Data records:
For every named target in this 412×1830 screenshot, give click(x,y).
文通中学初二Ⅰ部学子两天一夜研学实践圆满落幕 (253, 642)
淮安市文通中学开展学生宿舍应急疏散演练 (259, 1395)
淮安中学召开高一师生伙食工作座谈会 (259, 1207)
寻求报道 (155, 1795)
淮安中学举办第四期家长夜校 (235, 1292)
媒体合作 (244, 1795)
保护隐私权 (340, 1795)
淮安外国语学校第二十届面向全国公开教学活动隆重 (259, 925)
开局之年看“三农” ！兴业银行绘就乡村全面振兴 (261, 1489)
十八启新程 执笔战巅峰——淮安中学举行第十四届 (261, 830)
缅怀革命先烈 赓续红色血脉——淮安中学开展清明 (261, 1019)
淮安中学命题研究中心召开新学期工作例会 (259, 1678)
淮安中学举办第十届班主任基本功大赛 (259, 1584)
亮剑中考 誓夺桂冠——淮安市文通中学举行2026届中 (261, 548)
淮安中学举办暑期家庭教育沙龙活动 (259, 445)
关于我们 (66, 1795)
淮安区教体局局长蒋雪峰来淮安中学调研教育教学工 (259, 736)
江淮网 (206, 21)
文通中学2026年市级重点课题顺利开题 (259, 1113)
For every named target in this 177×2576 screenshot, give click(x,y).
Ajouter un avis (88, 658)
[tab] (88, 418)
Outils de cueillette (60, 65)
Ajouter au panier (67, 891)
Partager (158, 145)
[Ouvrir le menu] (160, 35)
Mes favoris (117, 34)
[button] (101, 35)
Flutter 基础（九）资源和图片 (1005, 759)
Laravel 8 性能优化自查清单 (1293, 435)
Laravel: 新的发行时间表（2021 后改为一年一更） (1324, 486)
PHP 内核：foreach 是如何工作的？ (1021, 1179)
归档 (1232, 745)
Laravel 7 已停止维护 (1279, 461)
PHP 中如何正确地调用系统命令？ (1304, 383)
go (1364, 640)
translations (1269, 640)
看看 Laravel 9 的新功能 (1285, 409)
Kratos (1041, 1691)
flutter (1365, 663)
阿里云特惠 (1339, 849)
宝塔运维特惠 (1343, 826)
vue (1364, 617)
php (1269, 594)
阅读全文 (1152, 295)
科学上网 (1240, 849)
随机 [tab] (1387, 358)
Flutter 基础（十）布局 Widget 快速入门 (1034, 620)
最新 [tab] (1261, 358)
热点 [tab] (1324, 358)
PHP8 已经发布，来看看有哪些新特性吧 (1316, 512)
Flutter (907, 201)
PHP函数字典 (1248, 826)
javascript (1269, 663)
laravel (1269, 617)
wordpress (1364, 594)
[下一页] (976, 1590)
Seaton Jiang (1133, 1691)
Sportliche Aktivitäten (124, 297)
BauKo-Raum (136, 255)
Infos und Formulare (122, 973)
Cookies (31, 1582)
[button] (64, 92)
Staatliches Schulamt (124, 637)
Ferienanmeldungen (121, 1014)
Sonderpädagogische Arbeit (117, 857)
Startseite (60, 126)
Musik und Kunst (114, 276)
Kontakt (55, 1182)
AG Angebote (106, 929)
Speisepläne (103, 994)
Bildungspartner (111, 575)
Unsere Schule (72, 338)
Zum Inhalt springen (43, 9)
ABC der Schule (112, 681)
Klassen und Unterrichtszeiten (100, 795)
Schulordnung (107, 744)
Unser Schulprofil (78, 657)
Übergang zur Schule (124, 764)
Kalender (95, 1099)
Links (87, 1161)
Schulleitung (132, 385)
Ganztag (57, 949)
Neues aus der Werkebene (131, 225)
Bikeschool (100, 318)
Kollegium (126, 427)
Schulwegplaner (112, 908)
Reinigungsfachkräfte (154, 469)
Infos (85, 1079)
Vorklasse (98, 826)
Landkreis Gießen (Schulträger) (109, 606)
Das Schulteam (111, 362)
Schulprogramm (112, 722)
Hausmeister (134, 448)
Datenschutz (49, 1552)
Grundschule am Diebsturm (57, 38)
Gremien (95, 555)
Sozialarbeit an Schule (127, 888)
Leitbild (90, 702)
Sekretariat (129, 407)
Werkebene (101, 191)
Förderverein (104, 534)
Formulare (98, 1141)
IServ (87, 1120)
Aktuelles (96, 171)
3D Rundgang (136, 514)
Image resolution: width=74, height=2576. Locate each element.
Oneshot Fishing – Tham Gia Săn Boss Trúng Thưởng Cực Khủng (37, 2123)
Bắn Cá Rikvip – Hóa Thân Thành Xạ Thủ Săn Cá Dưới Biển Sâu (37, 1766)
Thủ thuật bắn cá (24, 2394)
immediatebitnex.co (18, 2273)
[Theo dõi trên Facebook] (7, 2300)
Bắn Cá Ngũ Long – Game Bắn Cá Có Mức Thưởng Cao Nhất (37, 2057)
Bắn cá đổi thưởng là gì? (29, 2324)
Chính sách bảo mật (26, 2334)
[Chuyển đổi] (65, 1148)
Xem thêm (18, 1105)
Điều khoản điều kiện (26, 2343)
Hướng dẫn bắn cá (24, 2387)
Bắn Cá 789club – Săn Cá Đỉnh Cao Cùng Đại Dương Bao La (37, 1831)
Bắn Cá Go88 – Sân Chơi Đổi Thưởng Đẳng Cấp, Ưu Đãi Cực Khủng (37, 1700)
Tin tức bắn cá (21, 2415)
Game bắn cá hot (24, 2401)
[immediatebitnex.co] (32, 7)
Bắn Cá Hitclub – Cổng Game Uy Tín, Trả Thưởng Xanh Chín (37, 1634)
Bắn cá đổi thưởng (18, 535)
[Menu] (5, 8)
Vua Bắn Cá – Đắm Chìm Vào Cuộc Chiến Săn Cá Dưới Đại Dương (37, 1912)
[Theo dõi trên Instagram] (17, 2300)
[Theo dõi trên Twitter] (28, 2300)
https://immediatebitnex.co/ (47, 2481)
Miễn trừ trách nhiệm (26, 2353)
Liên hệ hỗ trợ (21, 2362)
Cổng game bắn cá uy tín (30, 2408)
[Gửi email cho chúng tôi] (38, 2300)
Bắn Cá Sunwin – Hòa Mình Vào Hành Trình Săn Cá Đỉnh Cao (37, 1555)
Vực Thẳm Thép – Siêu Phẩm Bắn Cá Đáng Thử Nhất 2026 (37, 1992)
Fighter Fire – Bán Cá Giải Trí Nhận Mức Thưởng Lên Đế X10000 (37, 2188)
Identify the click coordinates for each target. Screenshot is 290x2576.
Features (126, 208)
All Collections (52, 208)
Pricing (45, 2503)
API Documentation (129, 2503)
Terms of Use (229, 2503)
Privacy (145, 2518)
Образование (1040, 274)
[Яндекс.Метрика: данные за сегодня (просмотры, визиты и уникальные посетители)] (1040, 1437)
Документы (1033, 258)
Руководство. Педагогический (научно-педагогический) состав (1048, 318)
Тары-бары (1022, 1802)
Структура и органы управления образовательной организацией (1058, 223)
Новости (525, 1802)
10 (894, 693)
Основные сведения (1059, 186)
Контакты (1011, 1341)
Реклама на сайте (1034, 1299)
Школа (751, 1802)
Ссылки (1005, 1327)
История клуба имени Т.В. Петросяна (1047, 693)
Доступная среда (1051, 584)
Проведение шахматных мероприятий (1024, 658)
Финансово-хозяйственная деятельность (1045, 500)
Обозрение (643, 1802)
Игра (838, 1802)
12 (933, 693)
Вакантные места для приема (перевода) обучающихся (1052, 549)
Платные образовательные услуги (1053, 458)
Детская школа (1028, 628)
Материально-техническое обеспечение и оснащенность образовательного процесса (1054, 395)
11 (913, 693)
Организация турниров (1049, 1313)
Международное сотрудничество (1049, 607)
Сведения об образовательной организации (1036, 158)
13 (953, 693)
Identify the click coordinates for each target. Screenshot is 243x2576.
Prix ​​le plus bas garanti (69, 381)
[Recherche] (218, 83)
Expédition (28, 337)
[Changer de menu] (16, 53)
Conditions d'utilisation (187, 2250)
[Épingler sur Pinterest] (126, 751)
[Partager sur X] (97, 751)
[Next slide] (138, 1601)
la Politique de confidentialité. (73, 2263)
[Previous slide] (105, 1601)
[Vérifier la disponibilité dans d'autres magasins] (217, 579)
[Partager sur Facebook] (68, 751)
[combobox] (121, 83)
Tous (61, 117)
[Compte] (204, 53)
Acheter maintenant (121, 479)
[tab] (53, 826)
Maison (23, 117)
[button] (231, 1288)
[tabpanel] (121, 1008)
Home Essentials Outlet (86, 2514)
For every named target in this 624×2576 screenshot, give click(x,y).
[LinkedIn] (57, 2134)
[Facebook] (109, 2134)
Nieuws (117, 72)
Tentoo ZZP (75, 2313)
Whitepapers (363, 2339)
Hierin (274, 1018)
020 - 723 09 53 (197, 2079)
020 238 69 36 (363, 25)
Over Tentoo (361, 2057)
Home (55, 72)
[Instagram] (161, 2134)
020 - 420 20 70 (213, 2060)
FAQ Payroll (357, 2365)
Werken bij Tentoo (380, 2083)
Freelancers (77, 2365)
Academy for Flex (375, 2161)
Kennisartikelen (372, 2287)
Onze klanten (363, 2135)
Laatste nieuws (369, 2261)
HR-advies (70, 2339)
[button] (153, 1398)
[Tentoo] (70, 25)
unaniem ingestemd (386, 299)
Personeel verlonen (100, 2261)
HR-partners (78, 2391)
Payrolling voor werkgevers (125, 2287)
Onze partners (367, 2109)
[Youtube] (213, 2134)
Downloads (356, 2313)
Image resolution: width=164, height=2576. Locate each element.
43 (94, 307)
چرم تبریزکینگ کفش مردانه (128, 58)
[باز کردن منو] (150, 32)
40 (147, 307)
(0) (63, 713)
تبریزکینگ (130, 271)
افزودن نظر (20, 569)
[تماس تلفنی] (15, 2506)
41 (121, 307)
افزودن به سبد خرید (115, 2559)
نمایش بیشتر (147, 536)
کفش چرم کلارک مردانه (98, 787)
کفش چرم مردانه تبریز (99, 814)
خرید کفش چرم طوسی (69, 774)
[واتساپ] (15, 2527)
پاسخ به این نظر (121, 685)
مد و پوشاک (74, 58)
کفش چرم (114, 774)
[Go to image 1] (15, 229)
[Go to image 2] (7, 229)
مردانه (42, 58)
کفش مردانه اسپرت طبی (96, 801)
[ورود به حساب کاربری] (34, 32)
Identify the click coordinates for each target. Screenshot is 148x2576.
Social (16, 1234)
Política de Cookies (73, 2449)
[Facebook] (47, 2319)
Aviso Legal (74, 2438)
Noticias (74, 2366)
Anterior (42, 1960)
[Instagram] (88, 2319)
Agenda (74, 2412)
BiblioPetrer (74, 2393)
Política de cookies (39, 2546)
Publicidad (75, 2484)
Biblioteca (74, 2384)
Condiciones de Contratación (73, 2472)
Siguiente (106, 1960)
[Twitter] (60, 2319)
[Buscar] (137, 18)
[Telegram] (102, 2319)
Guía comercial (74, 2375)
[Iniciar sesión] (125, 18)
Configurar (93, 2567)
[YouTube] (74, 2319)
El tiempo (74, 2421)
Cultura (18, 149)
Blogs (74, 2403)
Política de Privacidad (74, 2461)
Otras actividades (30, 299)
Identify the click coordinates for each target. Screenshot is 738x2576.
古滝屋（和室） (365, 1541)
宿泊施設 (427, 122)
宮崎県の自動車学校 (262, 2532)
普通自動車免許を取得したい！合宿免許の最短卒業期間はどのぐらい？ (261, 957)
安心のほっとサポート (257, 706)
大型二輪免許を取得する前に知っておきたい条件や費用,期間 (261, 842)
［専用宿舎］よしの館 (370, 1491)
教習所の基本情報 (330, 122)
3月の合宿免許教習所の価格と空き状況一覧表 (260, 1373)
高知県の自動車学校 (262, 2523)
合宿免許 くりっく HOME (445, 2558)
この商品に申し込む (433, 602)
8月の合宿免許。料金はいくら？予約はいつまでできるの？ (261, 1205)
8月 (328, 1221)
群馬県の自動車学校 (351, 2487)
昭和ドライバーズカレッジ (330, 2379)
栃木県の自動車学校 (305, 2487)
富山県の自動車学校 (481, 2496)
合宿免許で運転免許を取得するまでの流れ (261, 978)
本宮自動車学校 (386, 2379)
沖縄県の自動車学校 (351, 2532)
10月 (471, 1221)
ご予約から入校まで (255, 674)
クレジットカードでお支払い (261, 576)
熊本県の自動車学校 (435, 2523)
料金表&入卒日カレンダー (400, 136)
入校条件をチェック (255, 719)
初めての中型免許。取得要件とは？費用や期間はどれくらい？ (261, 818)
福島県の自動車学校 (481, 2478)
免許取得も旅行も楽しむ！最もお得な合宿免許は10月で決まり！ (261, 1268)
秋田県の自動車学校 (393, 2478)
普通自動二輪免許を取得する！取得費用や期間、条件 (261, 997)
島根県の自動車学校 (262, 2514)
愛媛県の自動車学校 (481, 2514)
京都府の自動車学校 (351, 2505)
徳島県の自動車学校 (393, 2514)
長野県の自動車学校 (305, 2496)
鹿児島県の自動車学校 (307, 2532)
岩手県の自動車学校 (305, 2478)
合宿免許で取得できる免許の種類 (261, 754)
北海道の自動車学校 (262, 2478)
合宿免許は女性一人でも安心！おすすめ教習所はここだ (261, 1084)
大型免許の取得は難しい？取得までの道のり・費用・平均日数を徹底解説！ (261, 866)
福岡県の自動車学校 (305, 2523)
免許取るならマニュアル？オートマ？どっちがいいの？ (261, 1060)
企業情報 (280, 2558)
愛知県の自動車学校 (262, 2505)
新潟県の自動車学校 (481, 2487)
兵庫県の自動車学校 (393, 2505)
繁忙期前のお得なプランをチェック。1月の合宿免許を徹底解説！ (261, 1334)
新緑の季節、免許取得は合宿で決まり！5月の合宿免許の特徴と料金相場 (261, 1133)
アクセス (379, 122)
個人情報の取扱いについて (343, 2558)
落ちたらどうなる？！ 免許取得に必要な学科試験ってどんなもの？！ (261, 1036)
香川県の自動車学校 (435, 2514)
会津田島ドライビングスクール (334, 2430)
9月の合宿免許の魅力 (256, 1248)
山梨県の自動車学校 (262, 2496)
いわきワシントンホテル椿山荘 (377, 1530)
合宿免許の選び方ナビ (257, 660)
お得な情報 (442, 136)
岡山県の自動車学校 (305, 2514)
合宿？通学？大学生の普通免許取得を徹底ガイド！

TASK PROMPT: Above are the records; repeat exactly the lines from the one holding "Ajouter un avis (88, 658)" down to the one holding "BauKo-Raum (136, 255)", end lines included.

EXERCISE OUTPUT:
Ajouter un avis (88, 658)
[tab] (88, 418)
Outils de cueillette (60, 65)
Ajouter au panier (67, 891)
Partager (158, 145)
[Ouvrir le menu] (160, 35)
Mes favoris (117, 34)
[button] (101, 35)
Flutter 基础（九）资源和图片 (1005, 759)
Laravel 8 性能优化自查清单 (1293, 435)
Laravel: 新的发行时间表（2021 后改为一年一更） (1324, 486)
PHP 内核：foreach 是如何工作的？ (1021, 1179)
归档 (1232, 745)
Laravel 7 已停止维护 (1279, 461)
PHP 中如何正确地调用系统命令？ (1304, 383)
go (1364, 640)
translations (1269, 640)
看看 Laravel 9 的新功能 (1285, 409)
Kratos (1041, 1691)
flutter (1365, 663)
阿里云特惠 (1339, 849)
宝塔运维特惠 (1343, 826)
vue (1364, 617)
php (1269, 594)
阅读全文 (1152, 295)
科学上网 (1240, 849)
随机 [tab] (1387, 358)
Flutter 基础（十）布局 Widget 快速入门 (1034, 620)
最新 [tab] (1261, 358)
热点 [tab] (1324, 358)
PHP8 已经发布，来看看有哪些新特性吧 (1316, 512)
Flutter (907, 201)
PHP函数字典 (1248, 826)
javascript (1269, 663)
laravel (1269, 617)
wordpress (1364, 594)
[下一页] (976, 1590)
Seaton Jiang (1133, 1691)
Sportliche Aktivitäten (124, 297)
BauKo-Raum (136, 255)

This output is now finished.